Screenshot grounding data
BEGIN

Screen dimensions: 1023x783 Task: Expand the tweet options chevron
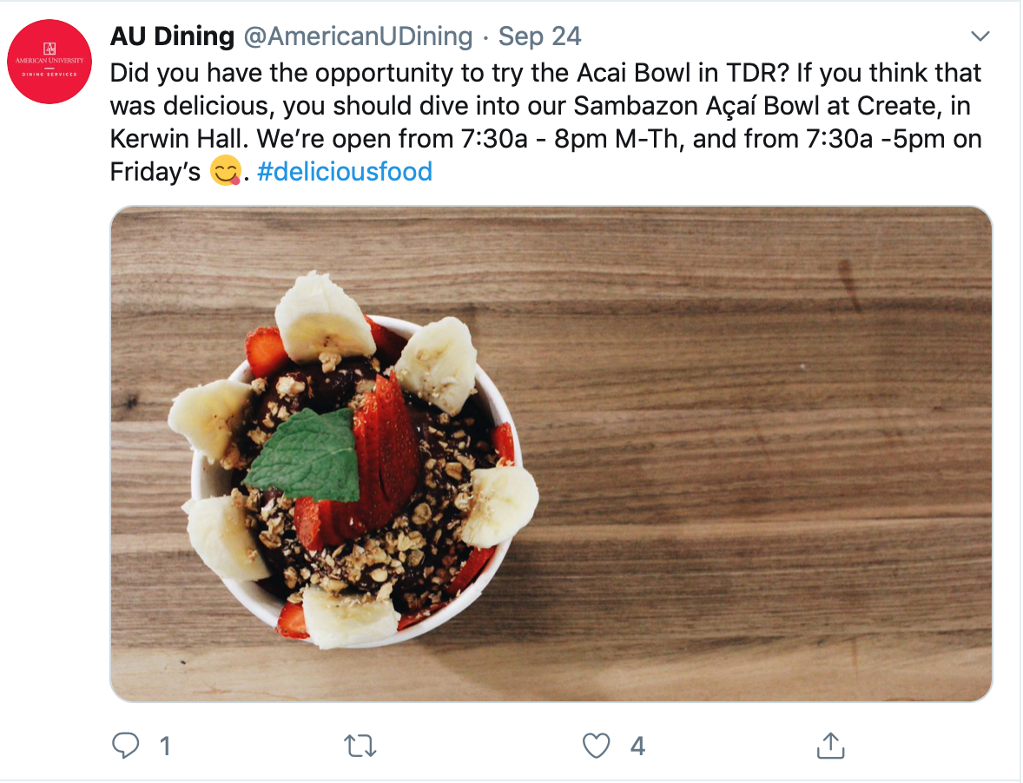pyautogui.click(x=980, y=36)
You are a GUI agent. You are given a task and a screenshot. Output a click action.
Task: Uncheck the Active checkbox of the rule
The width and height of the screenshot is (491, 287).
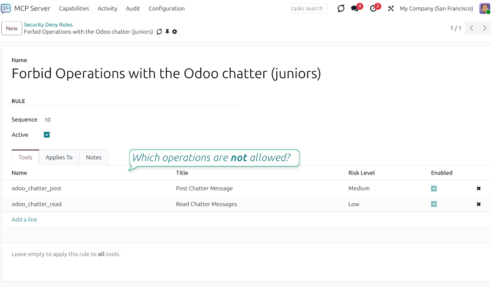pos(46,135)
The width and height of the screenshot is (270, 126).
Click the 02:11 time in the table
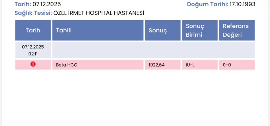click(x=33, y=54)
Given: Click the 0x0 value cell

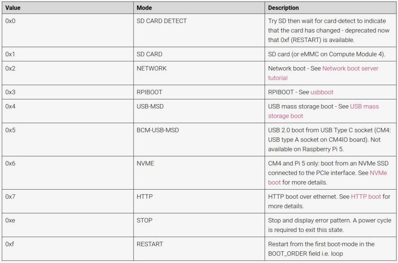Looking at the screenshot, I should pos(68,30).
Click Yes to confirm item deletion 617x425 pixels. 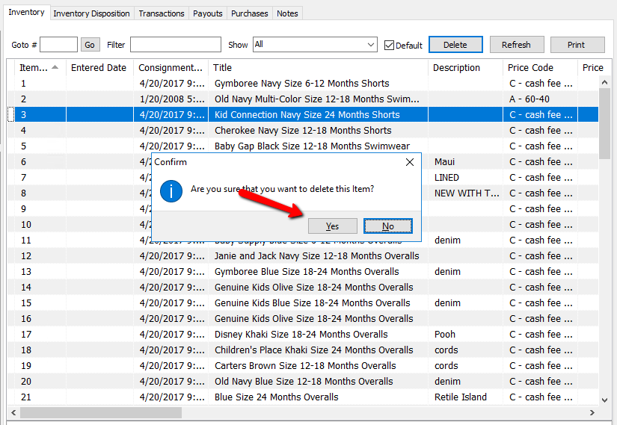(332, 226)
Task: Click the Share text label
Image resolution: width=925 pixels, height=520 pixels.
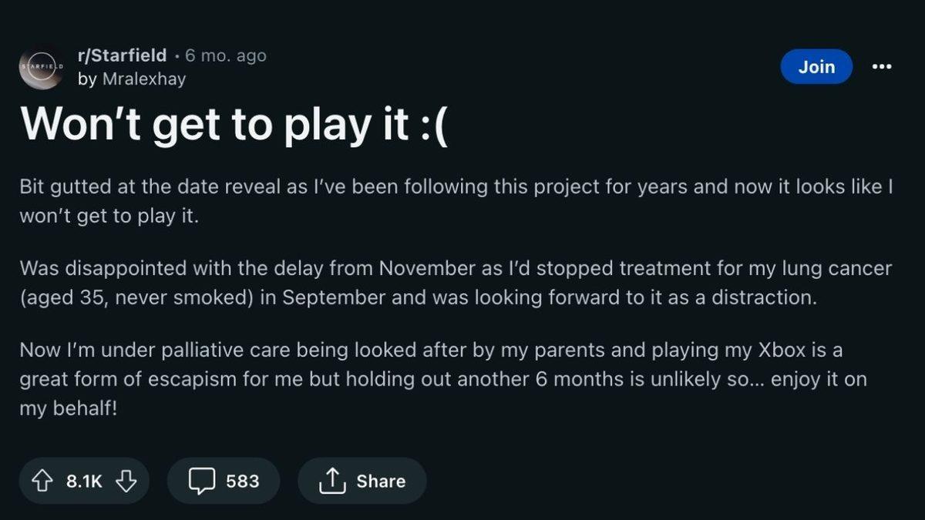Action: click(x=381, y=481)
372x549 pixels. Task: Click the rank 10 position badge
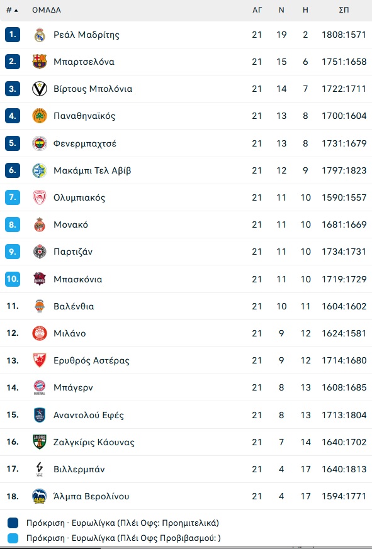pyautogui.click(x=13, y=279)
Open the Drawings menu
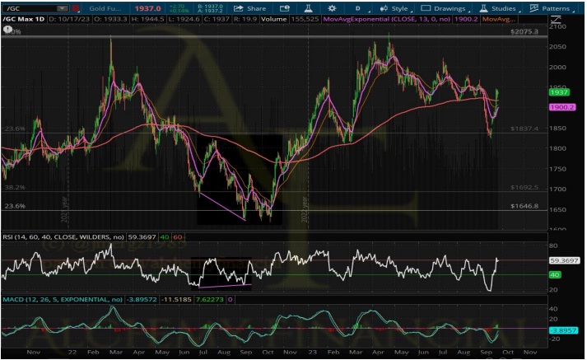587x360 pixels. tap(445, 7)
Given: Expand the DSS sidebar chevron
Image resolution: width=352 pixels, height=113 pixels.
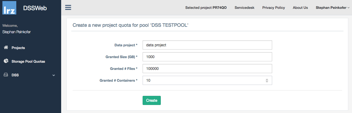Looking at the screenshot, I should pos(54,75).
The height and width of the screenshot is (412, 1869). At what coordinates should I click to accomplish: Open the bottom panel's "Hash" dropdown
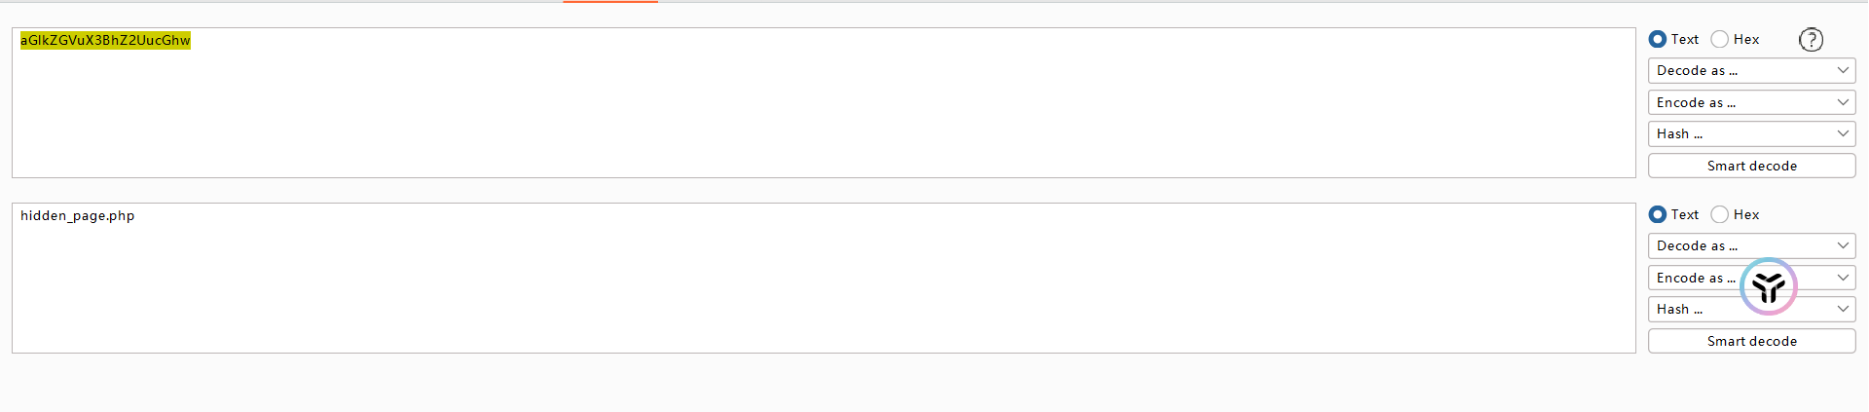[x=1694, y=310]
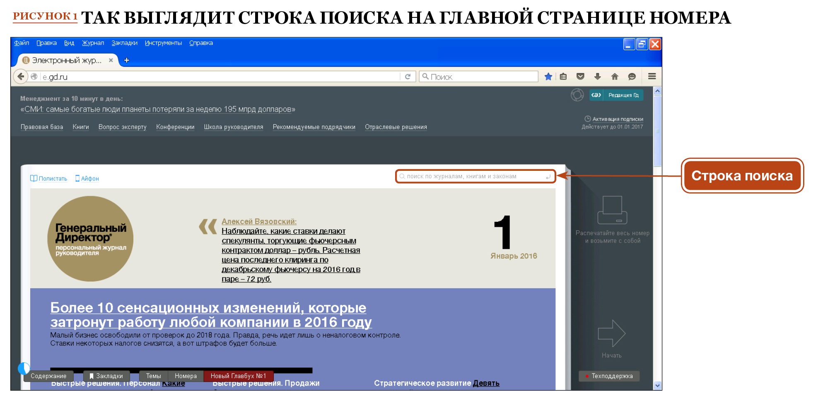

END

WORK INSTRUCTION — Reproduce exactly, and only, the lines that begin at the one containing "Image resolution: width=352" and end with the final line of the data, both included, while omitting every picture.

EXPECTED OUTPUT —
Image resolution: width=352 pixels, height=113 pixels.
Looking at the screenshot, I should pos(54,75).
The height and width of the screenshot is (412, 1869). At what coordinates should I click to accomplish: Open the bottom panel's "Hash" dropdown
[x=1694, y=310]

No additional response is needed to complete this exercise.